スポーツ刈りは黙ったまま、ガムをかみ続ける。
これもスポーツ刈りのミリセカンド以下の精密なトリガーさばきがあっての人外技なのだが。
そして、ミニツインテそばかすは、スマホ画面を見ているだけしかお仕事がない。
だが、それがいい。
アルファリーダーのKVは、わずか5分かそこらで僚車が3両食われていくのを見ていることしかできなかった。

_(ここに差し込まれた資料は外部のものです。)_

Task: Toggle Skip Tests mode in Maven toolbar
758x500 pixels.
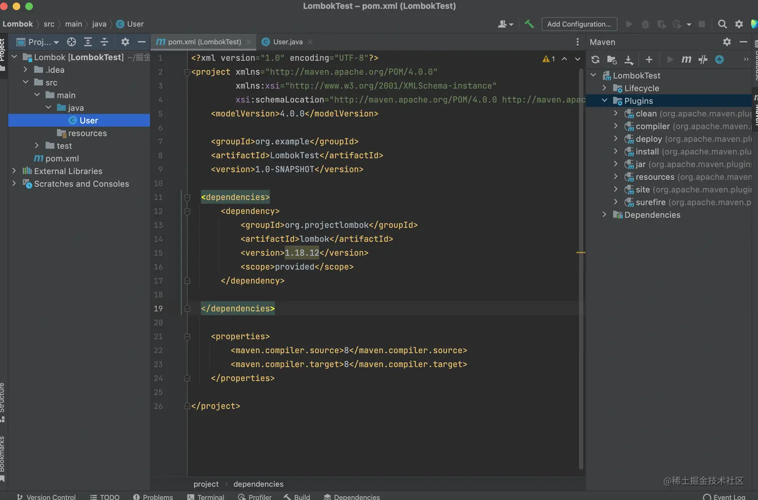Action: [719, 60]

しかし砂塵も晴れ、時速20キロで前進する知波単ジャンボウが姿を現した。
そいつはなぜか主砲を右45度に向けている。何か知らんがチャンスだ。
砲手、正面のジャンボウを撃て。とアルファリーダーが言おうとしたその時だった……。
げしっ、と音を立てて装弾筒付きの弾芯が砲塔のバズル、後ろ出っぱりに貼りついたのは。

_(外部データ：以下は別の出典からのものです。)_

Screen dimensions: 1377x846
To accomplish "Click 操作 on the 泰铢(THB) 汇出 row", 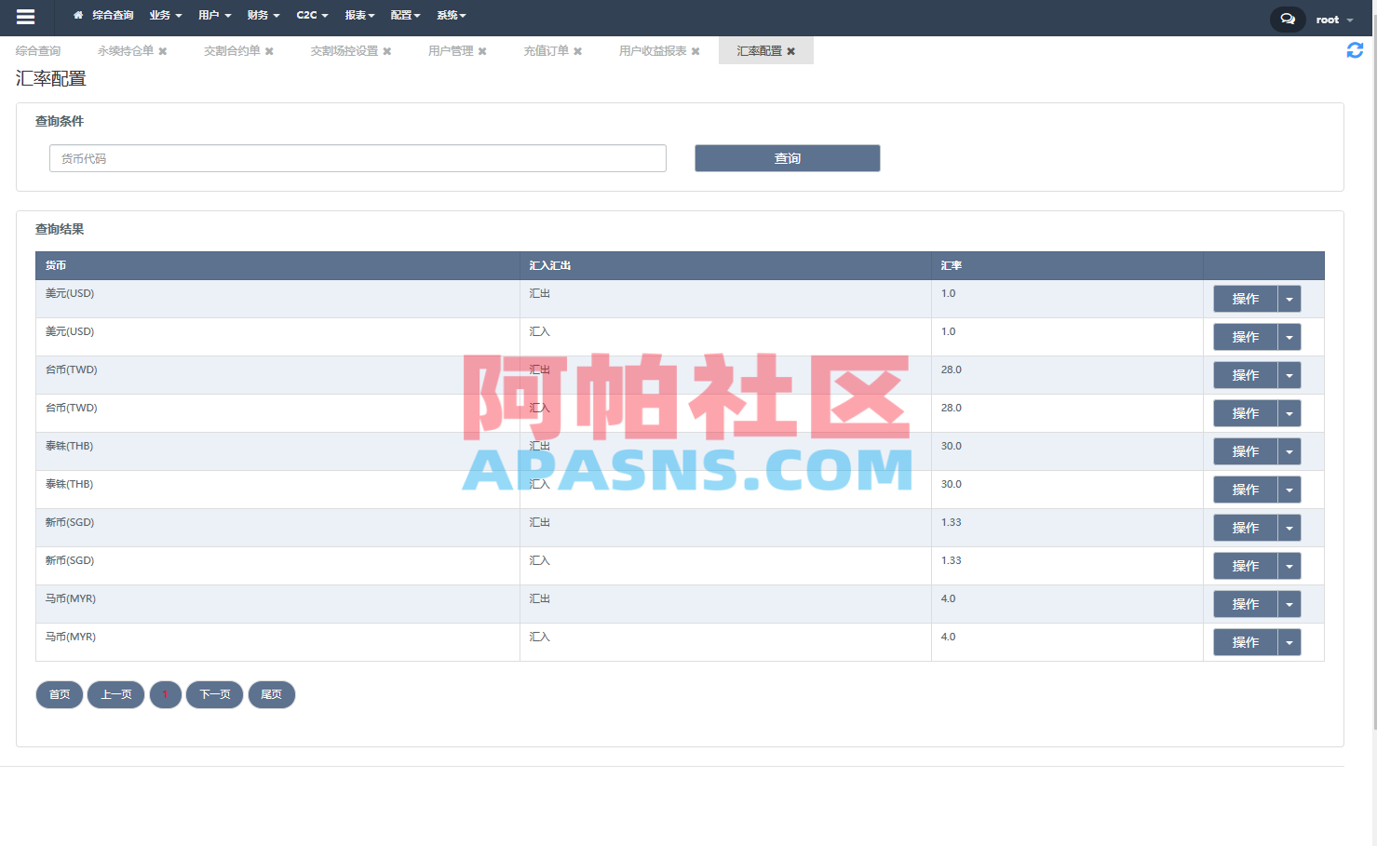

砲塔後面は90mm75度。コサインはほとんど期待できない。
一方で特殊徹甲弾の方は、どう見積もっても貫徹力250mm以下にはならない。
当然撃破。
アルファリーダーのKVの車内3カ所に仕掛けられたスタングレネードが作動する。
彼らの視界は核爆発かと思われるくらいのまばゆい光で満たされ、そして自然界ではありえない、170デシベルぐらいの轟音が鳴りひびく。合掌……。

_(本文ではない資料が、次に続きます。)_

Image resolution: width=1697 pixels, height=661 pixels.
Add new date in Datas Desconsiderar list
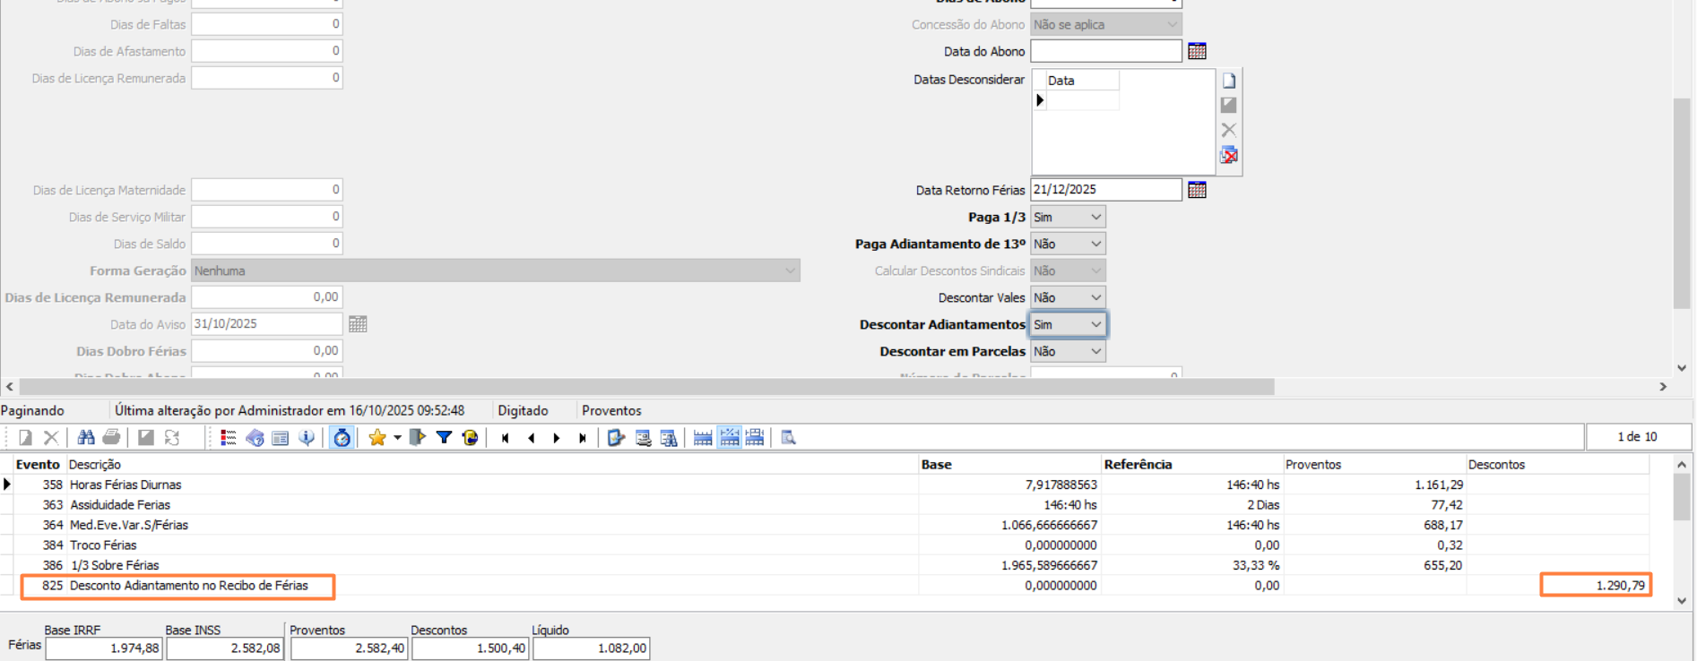tap(1229, 81)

同時に、知波単ジャンボウでは、西が最後のKVに抜き撃ちよろしく引導を渡していた。
最後のKVにしかけてあった罰ゲームは、野生熊撃退用とうがらしスプレーだった……。
悪魔組3両は進路を変更、蝗に向かって行ったシャーマンたちは放置して、
お化けあんこうの援軍に向かっていく。
小娘悪魔は言う。
「シャーマンたった4両始末できないような低レベルに、私がやられるわけないわ」
そろそろ観客も、ただ喜んでばかりもいられなくなった。
なにしろ、連中の3割は「KV5両生存」に賭けていたのだから。
そして全滅する方に賭けていた奴は、ほとんどいない。
ついに歓声に、「八百長かよ!」という怒号が混じりはじめる。
負けが確定した戦車券が、空中に放り投げられる。
しかし、彼らも帰ろうとはしない。
勝負としてなら面白くなってきたからだった。
さて、こちらはシャーマン4両丸投げされた蝗の車内。
「距離二千に来たらいつ撃ってもいいぞ。逸見」
目つきの悪い失敗ブ○ッコの脳みそ筋肉が、装てん手の赤星というモブ娘から渡された
一発25kgのアハトアハトマグナムを4発まとめて右わきに抱え、無表情で突っ立っている。
石器時代の勇者は、これを左腕だけでガンガン装てんするつもりのようだ。